Key Takeaways
Contents
- Nevada court has prolonged restrictions on Kalshi while signaling intent to issue a preliminary injunction against the platform
- Judge determined Kalshi’s contract offerings are functionally identical to sports wagering under state statutes
- Platform must deploy geographic blocking technology to prevent Nevada resident access by May 4 deadline
- Restrictions extend beyond sporting events to include political and entertainment-based contracts
- Nevada courts have now issued favorable decisions against five platforms: Kalshi, Polymarket, Robinhood, Crypto.com, and Coinbase
Judge Jason Woodbury of Nevada’s First Judicial District Court in Carson City has prolonged restrictions against prediction market operator Kalshi, signaling his intention to grant a preliminary injunction. This decision makes Nevada the sole state with an actively enforced court order banning a prediction market provider.
In his ruling, Woodbury determined that Kalshi’s event-based contracts constitute gambling under Nevada statutes. The platform has been given until May 4 to implement geographic blocking technology that prevents state residents from accessing its services.
The April 3 decision extends a 14-day temporary restraining order initially granted on March 20. That original order prohibited Kalshi from providing sports, political, and entertainment-related contracts within state boundaries.
Woodbury announced he would issue both a preliminary injunction and another temporary restraining order while finalizing specific terms. The injunction would maintain Kalshi’s exclusion from Nevada throughout ongoing legal proceedings.
Federal Regulatory Authority Claim Dismissed
Kalshi contended its contracts fall exclusively under federal oversight since they qualify as financial instruments supervised by the Commodity Futures Trading Commission. The judge dismissed this argument.
Woodbury aligned with the Nevada Gaming Control Board’s stance that the contracts function identically to conventional betting. He illustrated that an individual could walk to a physical location and wager on the Dodgers, use a licensed sportsbook application for the same purpose, or purchase a sporting event contract through Kalshi.
“No matter how you slice it, that conduct is indistinguishable,” Woodbury said.
The mandate for geographic blocking technology directly contradicts a central defense Kalshi has maintained across numerous legal battles. The company has consistently claimed that implementing geofencing would impose prohibitive costs.
Yet licensed sportsbook operators in Nevada routinely employ this same technology. The ruling places Kalshi under identical compliance standards.
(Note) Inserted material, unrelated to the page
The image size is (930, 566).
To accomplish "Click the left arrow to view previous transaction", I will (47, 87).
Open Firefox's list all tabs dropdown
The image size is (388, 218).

Should Kalshi require additional time, the company must detail its implementation progress and provide a realistic completion timeline. While the court indicated flexibility for extensions, it established stringent requirements for any such requests.
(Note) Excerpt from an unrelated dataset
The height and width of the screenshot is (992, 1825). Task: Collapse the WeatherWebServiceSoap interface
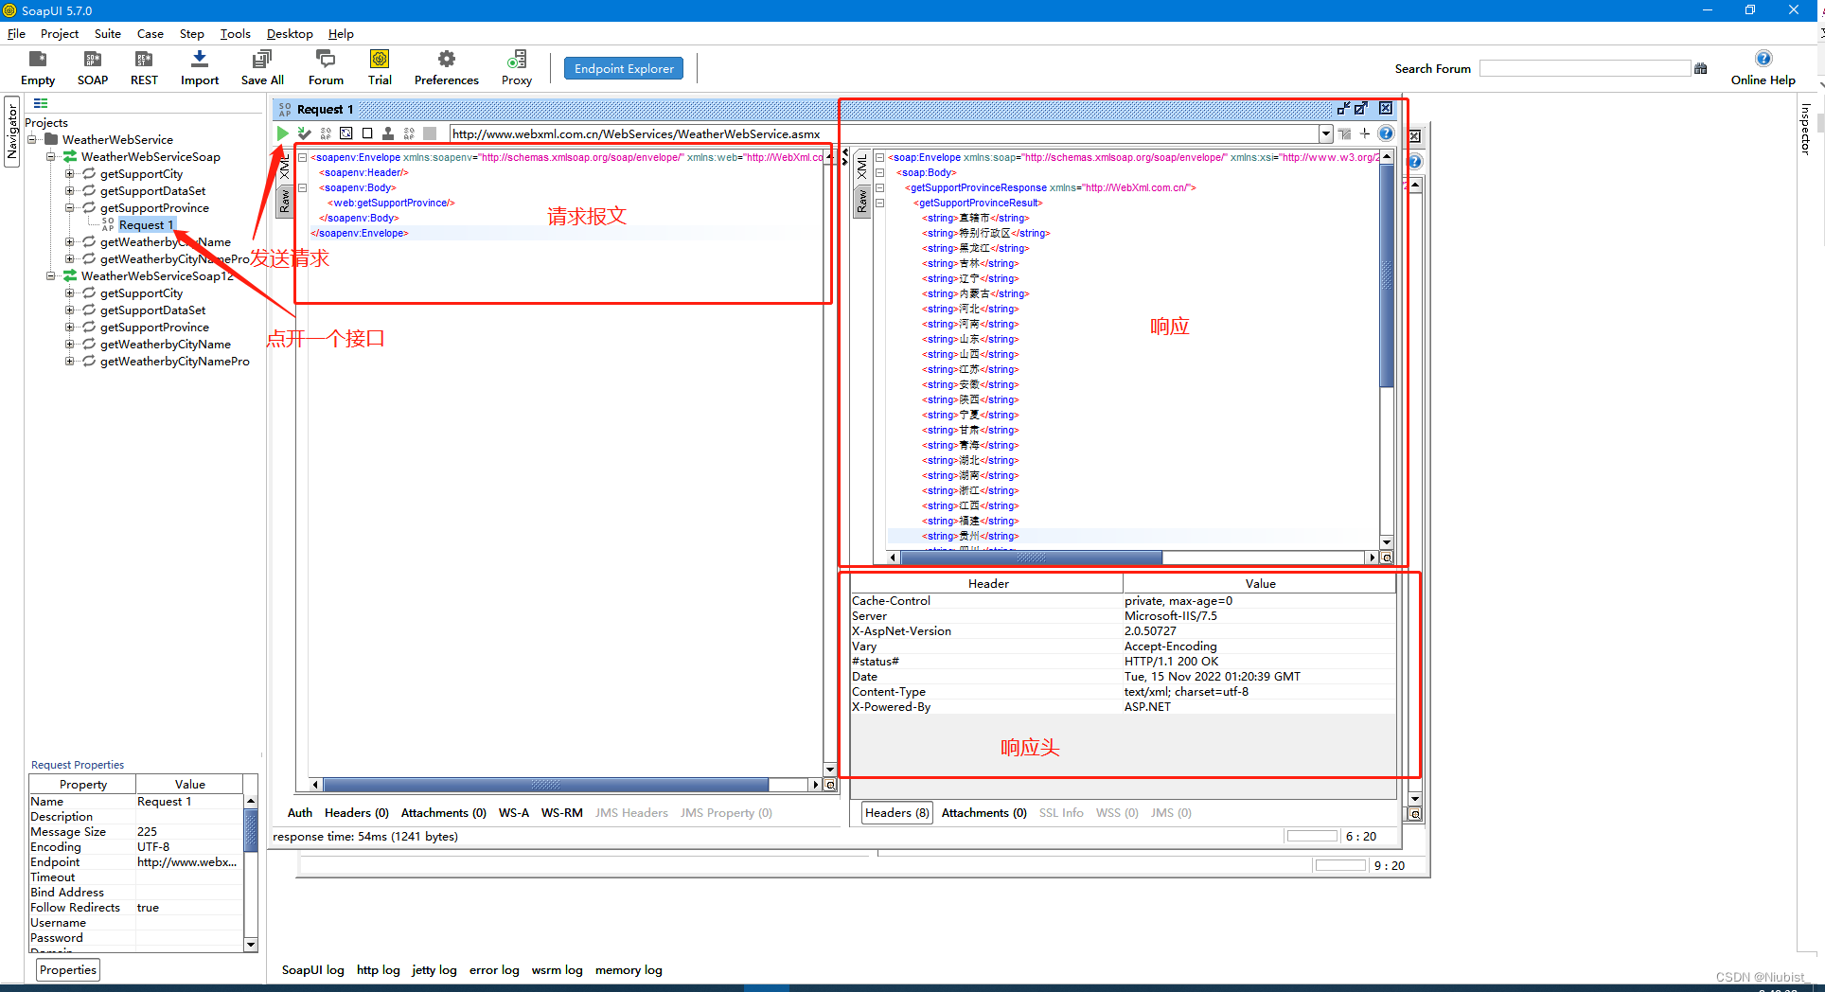[x=51, y=156]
Restrictions Encompass Multiple Contract Categories
The prohibition extends well beyond athletic competitions. It encompasses contracts linked to political elections and entertainment industry outcomes.
Nevada Deputy Attorney General Jessica Whelan noted that state legislation covers wagers on “other events.” This language includes outcomes connected to awards ceremonies, television programming, film releases, and music industry developments.
Sporting event contracts represent approximately 90% of Kalshi’s overall trading activity, according to state estimates. This means the ban impacts the overwhelming majority of the platform’s commercial operations.
Woodbury’s decision represents the most recent in a series of rulings supporting state regulatory authorities over prediction market operators. On March 26, the Nevada Gaming Control Board secured a preliminary injunction against Coinbase.
Nevada has now obtained favorable court decisions against five different companies: Kalshi, Polymarket, Robinhood, Crypto.com, and Coinbase.
Courts in Ohio, Michigan, Arizona, Maryland, and Massachusetts have similarly ruled in favor of state regulators. Only two decisions, one in New Jersey and another in Tennessee, have sided with Kalshi.
The CFTC has initiated legal action against Illinois, Arizona, and Connecticut. The federal regulator contends that state efforts to regulate prediction markets encroach upon its jurisdiction under the Commodity Exchange Act.
The May 4 geofencing implementation deadline represents the next critical milestone in this case. Kalshi has not issued a public statement regarding the latest court ruling.